## Data records

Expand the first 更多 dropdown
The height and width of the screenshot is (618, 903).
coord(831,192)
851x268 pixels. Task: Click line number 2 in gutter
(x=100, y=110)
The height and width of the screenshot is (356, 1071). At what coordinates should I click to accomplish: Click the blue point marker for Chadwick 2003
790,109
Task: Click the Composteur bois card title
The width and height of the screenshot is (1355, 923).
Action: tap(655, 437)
--
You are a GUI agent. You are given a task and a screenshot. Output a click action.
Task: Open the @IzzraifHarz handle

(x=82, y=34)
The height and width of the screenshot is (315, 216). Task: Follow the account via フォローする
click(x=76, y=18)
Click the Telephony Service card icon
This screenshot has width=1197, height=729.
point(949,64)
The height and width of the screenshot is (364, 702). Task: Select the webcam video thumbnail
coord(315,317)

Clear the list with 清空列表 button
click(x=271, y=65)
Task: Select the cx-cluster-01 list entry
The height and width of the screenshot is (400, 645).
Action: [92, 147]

## Exercise details
Your answer should be each line from the preceding material in which the word "card" occurs.

## Answer to this problem
Task: Click the Composteur bois card title
Click the Telephony Service card icon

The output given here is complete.